[Date Prev][Date Next][Thread Prev][Thread Next][Date Index][Thread Index]
Re: [idn] opting out of SC/TC equivalence
Hi, James,
Thank you for the implementation analysis. It is very
helpful for bringing this discussion down to another
level. I have serveral thoughts on this.
The SC character set has been used for decades and has went
through extensive nationwide testing in China. SC is stable and they are
properly reflected in Unicode standard. The question is a definition:
is TC/SC a case folding? It seems that in this WG, there has no
consensus on this definition yet.
The primary reason, I guess, is everyone knows that CJK is a piece of
very hot sweet potato, and quite easy to get burned from it, but it
smells
so good, that none of us wants to give it up at this momment. :-))
One solution is to push the hot sweet potato to zonefile, but as you have
pointed out, only Chinese zone will do this. If I am in US, it may be
hopeless for me to see Chinese characters on my domain name
forever.
However, the implementation as you have described can be
implemented in [nameprep] with Unicode as the primary reference
code, provided the character mapping issue has been settled with
your option 1. And we are back to the case folding definition.

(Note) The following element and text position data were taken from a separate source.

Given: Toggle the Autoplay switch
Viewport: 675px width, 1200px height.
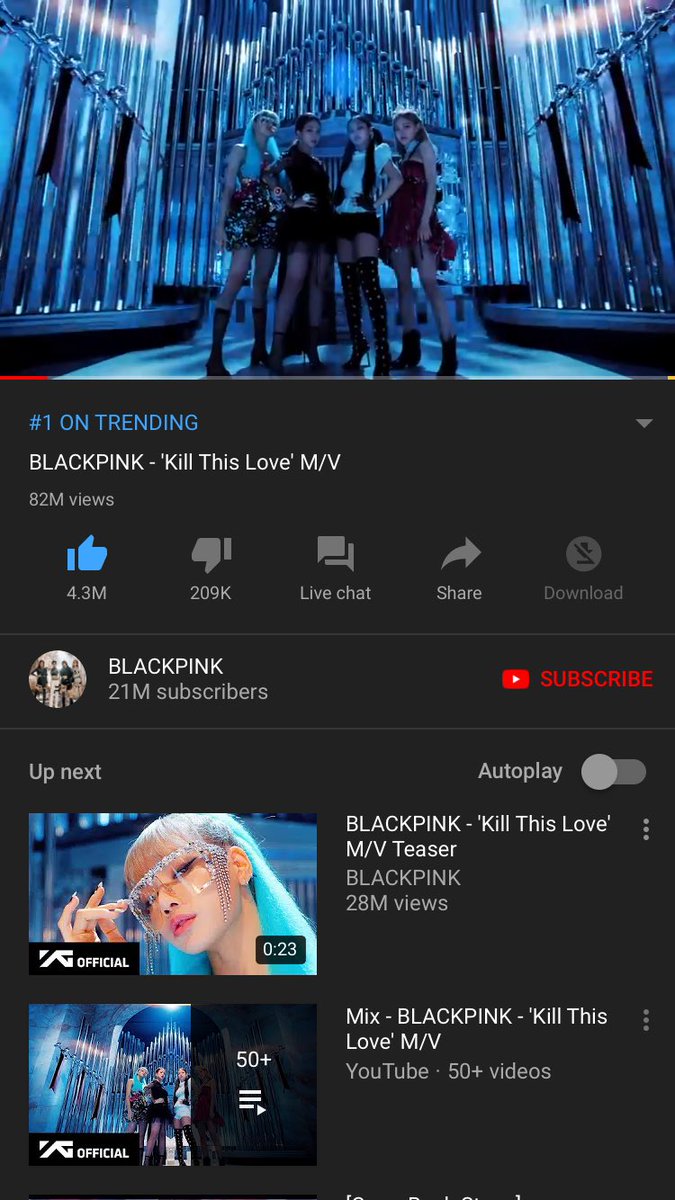Looking at the screenshot, I should tap(614, 772).
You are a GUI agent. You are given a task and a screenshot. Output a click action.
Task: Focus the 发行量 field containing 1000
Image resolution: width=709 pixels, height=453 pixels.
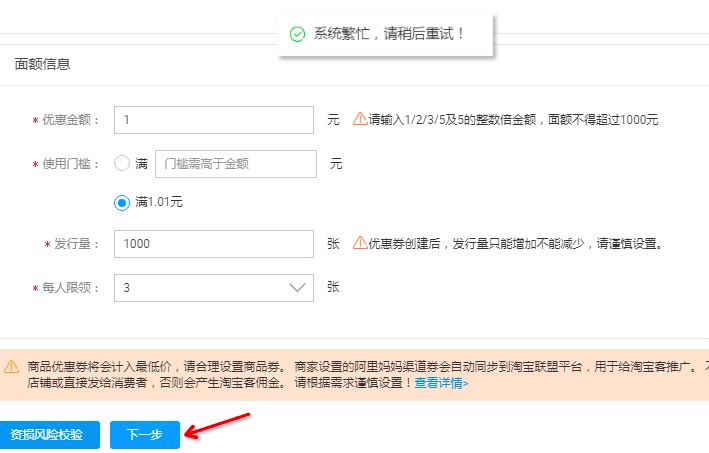pyautogui.click(x=214, y=244)
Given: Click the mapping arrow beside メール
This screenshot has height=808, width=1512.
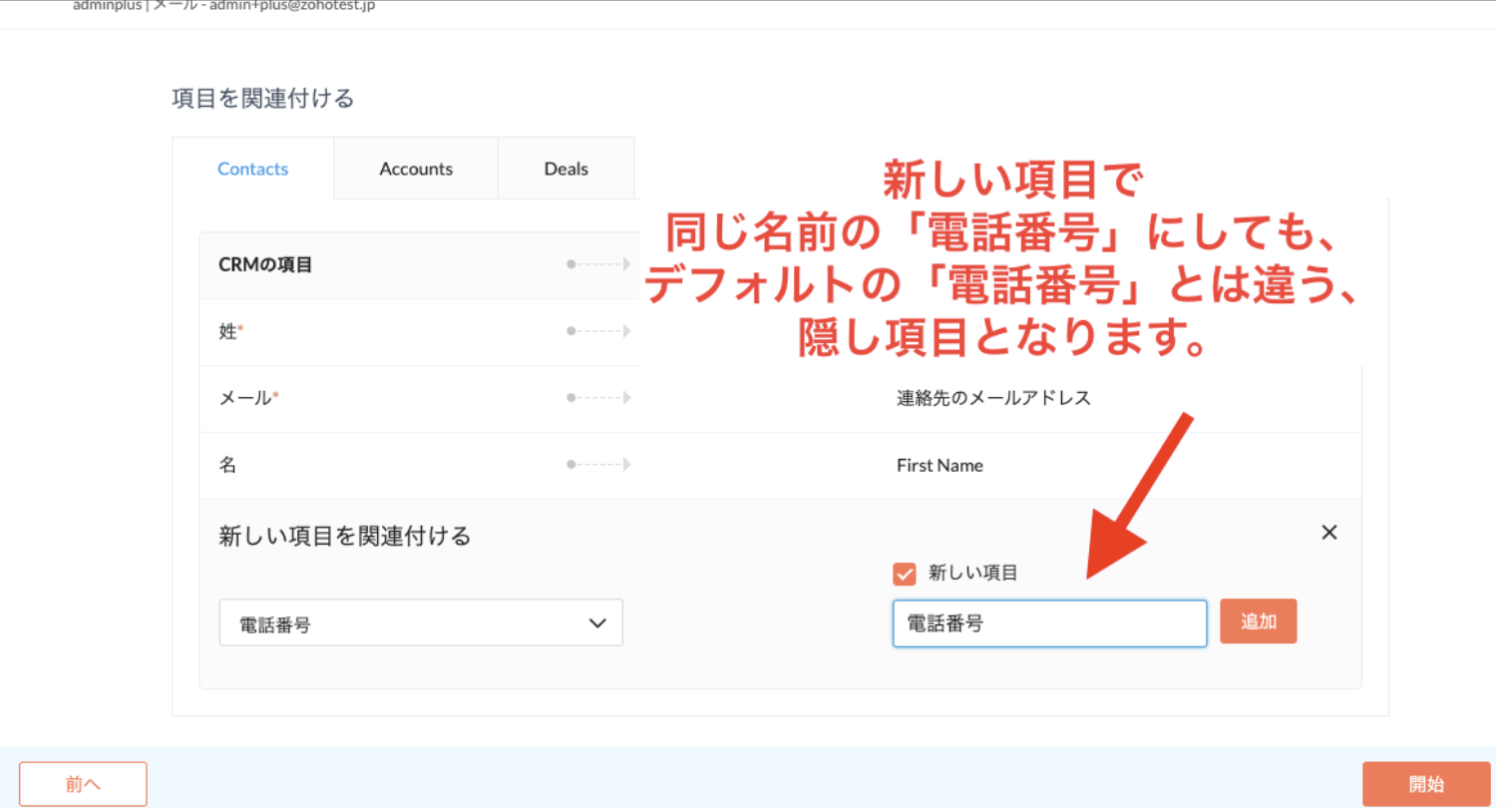Looking at the screenshot, I should 598,398.
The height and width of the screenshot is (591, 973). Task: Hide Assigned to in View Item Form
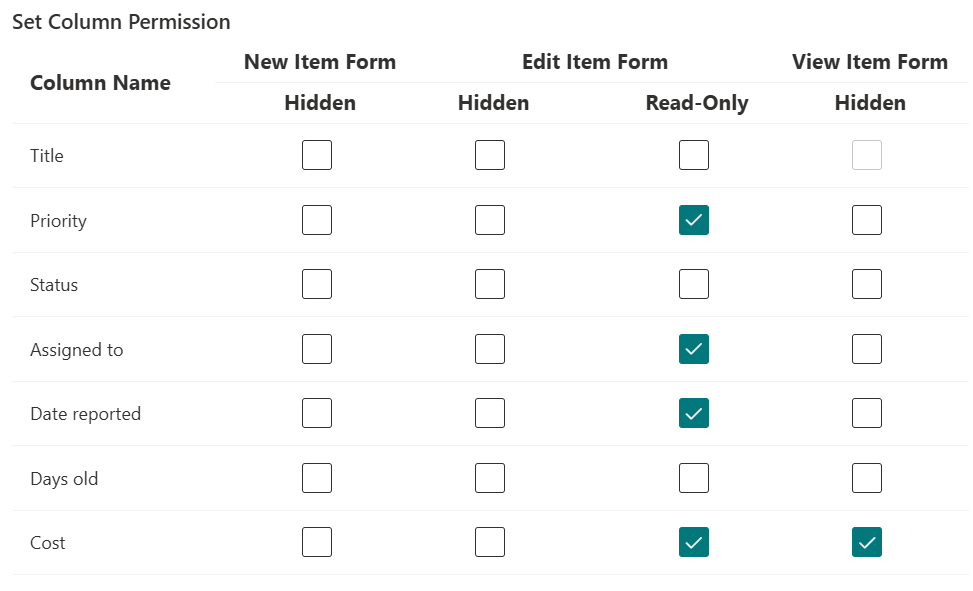click(x=867, y=349)
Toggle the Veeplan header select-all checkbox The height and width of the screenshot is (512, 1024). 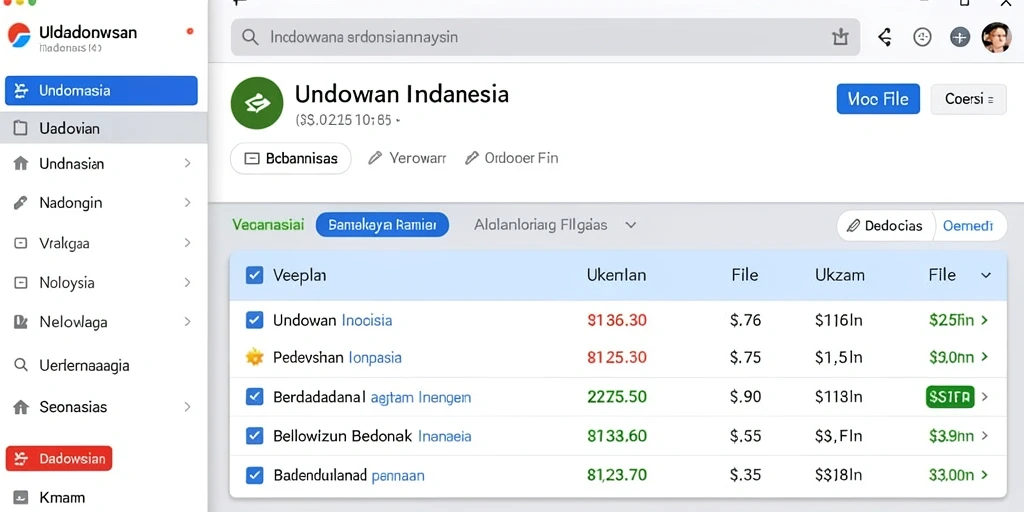[254, 275]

I offer my definition: case folding is from a key with one look up
into a data table, and you can obtain another key from the search.
Example:
Unicode folds to
points
col-1 col-2
A a (case 1)
TC-1 SC-1 (case 2)
IPA letter ts t s (case 3)
Kanji-1 Kana-1 (case 4)
Kanji-1 Kana-2
Kanji-1 Kana-3
Hanja-1 Hangul-1 (case 5)
Hanja-2 Hangul-1
Hanja-3 Hangul-1
Case 1 is the current [nameprep],
Case 2 is the long lasting discussion of TC/SC,
Case 3 is possible mnemonic ACE assignment,
Case 4 and 5 is the extent of allowing TC/SC as
case folding into [nameprep].
With the above list, it is questionable about the above are
case folding. Because, from col-1 key Kanji-1, there are
three lookups to get Kana-3 back in Case 4 and three
lookups from Hangul-1 to Hanja-3 in Case 5.
The problem is not so much with TC/SC even they are
one-one mapping, it is with Kanji and Hanja. Using
transliteration only, as in Case 3, is obvious not good enough,
as you have pointed out in your option 3. Since what IDN
is realy wanted is an ACE to go into DNS, we can obtain
such an mnemonic ACE by assign another column to
this table, thus:
col-1 col-2 col-3 ACE
A a a (case 1)
White Space nil nil
SC-1 Pinyin-1+part1+part2+part3 (case 2)
TC-1 SC-1 Pinyin-1+part1+part2+part3
IPA letter ts t s ts (case 3)
Kana-1 Romaji-1
Kanji-1 Kana-1 Romaji-1+part1+part2 (case 4)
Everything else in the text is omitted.